Economic Ideas You Should Forget by Bruno S. Frey & David Iselin

Economic Ideas You Should Forget by Bruno S. Frey & David Iselin

Author:Bruno S. Frey & David Iselin
Language: eng
Format: epub
Publisher: Springer International Publishing, Cham


© Springer International Publishing AG 2017

Bruno S. Frey and David Iselin (eds.)Economic Ideas You Should Forget10.1007/978-3-319-47458-8_36

There Ain’t No Such Thing as a Free Lunch: The Myth of Expansionary Consolidations

Gebhard Kirchgässner1

(1)Universität St. Gallen, SIAW-HSG, Bodanstrasse 8, 9000 St. Gallen, Switzerland

Gebhard Kirchgässner

Email: [email protected]

When budget deficits become too large and public debt is increasing too fast, i.e., fiscal policy is no longer sustainable, fiscal consolidations become necessary. Public expenditure has to be reduced and/or taxes have to be raised. According to estimates of the International Monetary Fund (IMF), a 1 % of GDP fiscal consolidation reduces—on average—real GDP by about 0.5 % and raises the unemployment rate by about 0.3 % points. Thus, a major fiscal consolidation can lead to social problems, sometimes even to severe social unrest. The hope is, of course, that such a policy leads in the long run to a more sustainable fiscal policy accompanied by an economic upswing that helps to solve the social problems.

In their 2010 paper, Alesina and Ardagna presented a different view which goes back to considerations of Giavazzi and Marco in 1990. If private economic agents realise the budget cut and believe that the new, sustainable fiscal policy will continue, they might react by immediately increasing investment and/or consumption. Thus, in contrast to traditional wisdom, a fiscal contraction might be accompanied by an economic upswing or at least not by an economic contraction. They presented some examples for such a situation. This argument played a major role in the discussion about how EU member countries should behave during the European debt crisis; it supported the request for austerity policy.

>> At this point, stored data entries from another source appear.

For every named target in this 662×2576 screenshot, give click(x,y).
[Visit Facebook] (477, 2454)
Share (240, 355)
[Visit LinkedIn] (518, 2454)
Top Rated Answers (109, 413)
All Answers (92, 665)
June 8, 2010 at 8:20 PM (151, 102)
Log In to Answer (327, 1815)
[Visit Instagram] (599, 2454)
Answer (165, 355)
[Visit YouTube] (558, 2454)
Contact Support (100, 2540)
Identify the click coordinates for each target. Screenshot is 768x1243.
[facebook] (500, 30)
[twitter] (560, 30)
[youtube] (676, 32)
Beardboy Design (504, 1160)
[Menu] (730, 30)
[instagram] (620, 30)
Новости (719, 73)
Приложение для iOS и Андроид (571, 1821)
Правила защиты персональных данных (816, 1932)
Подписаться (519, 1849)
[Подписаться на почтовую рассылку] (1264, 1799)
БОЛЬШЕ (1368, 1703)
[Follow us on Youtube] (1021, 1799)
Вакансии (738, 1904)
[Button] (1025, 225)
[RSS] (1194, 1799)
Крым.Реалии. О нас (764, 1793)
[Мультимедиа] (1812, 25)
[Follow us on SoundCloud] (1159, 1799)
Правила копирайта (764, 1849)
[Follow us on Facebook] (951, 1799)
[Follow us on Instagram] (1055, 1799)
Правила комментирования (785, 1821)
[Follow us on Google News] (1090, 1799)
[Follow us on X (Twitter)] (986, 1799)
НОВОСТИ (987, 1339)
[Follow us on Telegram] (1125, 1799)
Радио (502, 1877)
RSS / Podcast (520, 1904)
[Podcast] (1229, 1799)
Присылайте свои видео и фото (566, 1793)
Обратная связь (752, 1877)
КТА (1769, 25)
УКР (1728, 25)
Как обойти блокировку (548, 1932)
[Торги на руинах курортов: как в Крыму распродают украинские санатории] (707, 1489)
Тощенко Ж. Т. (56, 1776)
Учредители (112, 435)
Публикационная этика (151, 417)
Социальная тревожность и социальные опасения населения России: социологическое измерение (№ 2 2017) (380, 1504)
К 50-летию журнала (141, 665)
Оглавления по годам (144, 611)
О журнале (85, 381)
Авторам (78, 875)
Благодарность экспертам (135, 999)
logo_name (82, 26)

A critical discussion of this paper showed that none of the examples was convincing; either the fiscal consolidation was not in an economic downswing or there were other factors as, for example, a strong devaluation which might have prevented a further downswing. The IMF and others, acknowledging the theoretical possibility of such a development, stated that there was no chance for such an effect in the current situation in Europe. Given the low interest rates, it cannot be accompanied by expansionary monetary policy. Moreover, if many countries undertake fiscal consolidations, the negative effect on GDP is magnified. In taking up the IMF’s arguments, the Economist concludes: “Most people believe that fiscal consolidations are helpful in the long run. Expecting them to be painless looks like wishful thinking.”

Economics is often called a “dismal science”. The reason for this is that economists typically tell the people that everything has its costs and benefits: “There ain’t no such thing as a free lunch.” That two economists propagate fiscal consolidations as a possibility for such a free lunch is at any rate astonishing.

There is, moreover, another aspect that is politically highly relevant. Fiscal consolidations are sometimes necessary but nevertheless painful. In many cases, poor people suffer the most. Take, for example, Greece. Between 2008 and 2013, unemployment rose from 7.8 to 27.5 %. An economist demanding a fiscal consolidation has to explain why he thinks that the sacrifice of the poor is unavoidable and, by this way, justified.